On October 22, 2014, a lone gunman shot dead Corporal Nathan Cirillo while he was on ceremonial sentry duty, guarding the National War Memorial in Ottawa. The gunman then ran to Parliament Hill and entered Centre Block, where he died in a dramatic shootout with police. This attack occurred two days after another man ran down two military officers with his car in St-Jean-sur-Richelieu, Quebec, killing Warrant officer Patrice Vincent. Both attackers turned out to be self-radicalized Muslim converts with troubled pasts and a history of mental illness.

In the wake of these two “lone wolf” attacks, the Harper government trumpeted the threat of homegrown terrorism, arguing that Canada was directly threatened by the radical ideology of ISIS, which calls itself the Islamic State.

This flew in the face of clear evidence that ISIS was more interested in building a functioning state than attacking the West, that foreign fighters were joining them to aid in this state-building enterprise, and that the vast majority of returnees were not motivated to continue the attack at home.

By the spring of 2015, the Harper government had expanded the bombing mission to include Syria, and had introduced draconian anti-terror legislation.

Again, public opinion was largely in favor.

In August, when Prime Minister Harper called an election, it had already become clear to many Canadians that the Syrian conflict was a quagmire, and that the homegrown threat, though admittedly real, was exaggerated.

Justin Trudeau’s campaign promise to end the bombing mission, while continuing to train Iraqis away from the front lines, represented a balanced approach to recognizing the complexity of the Syrian conflict and the limited options available to the West.

While counterterrorism is most often linked with the exercise of “hard power” (intelligence, law, policing, and military power), it must increasingly make use of “soft power” (political, social, and economic control, together with broader policy initiatives dealing with the environment, development, critical infrastructure, migration, and humanitarian intervention).

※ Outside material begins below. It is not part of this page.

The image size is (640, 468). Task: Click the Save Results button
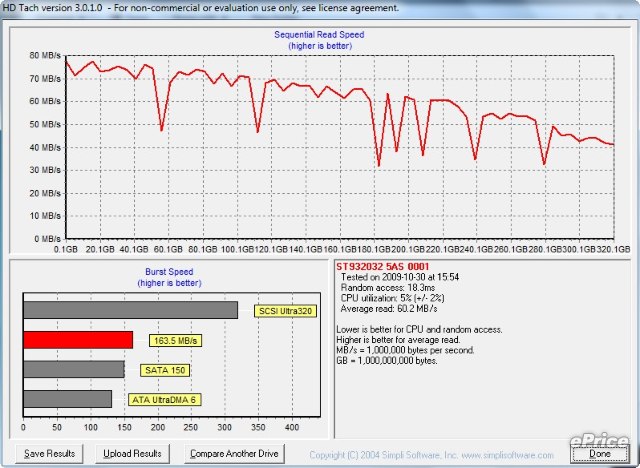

The Syrian conflict has its roots in a volatile mix of discriminatory practices by government, widespread corruption, chronic lack of opportunity for young people, lack of essential services, all combined to convince many that there is no alternative other than violent extremism and terrorism. A strictly military approach to such a complex situation is dangerously reductionist. As the great American psychologist, Abraham Maslow, wrote in 1966: “I suppose it is tempting, if the only tool you have is a hammer, to treat everything as if it were a nail.”

The Sunni Arabs of Iraq and Syria support ISIS only because they have no other option in a divided and discriminatory environment where Shia governments favor their own, with support from Iran and Hezbollah, and Kurds enjoy the support of the U.S. and its allies (to Turkey’s great chagrin).

Because ISIS is the only Sunni force capable of confronting the Shia forces in both Iraq and Syria, it receives varying degrees of support from neighboring Sunni states, particularly Saudi Arabia. The Syrian conflict is in many ways a proxy war between Iran and Saudi Arabia, and threatens to become a kind of proxy Cold War between Russia and the U.S.

Political, economic, social, humanitarian, and diplomatic initiatives are urgently needed if a long-lasting solution is to be found. With Russia entering the fray on the side of Bashar al-Assad, and supposedly moderate rebels less and less capable of sustained and effective combat, as well as increasing waves of desperate refugees fleeing rapidly escalating violence, with no end in sight, a comprehensive approach is all the more imperative.

Justin Trudeau’s decision to end Canada’s participation in the bombing campaign against ISIS is a step in the right direction.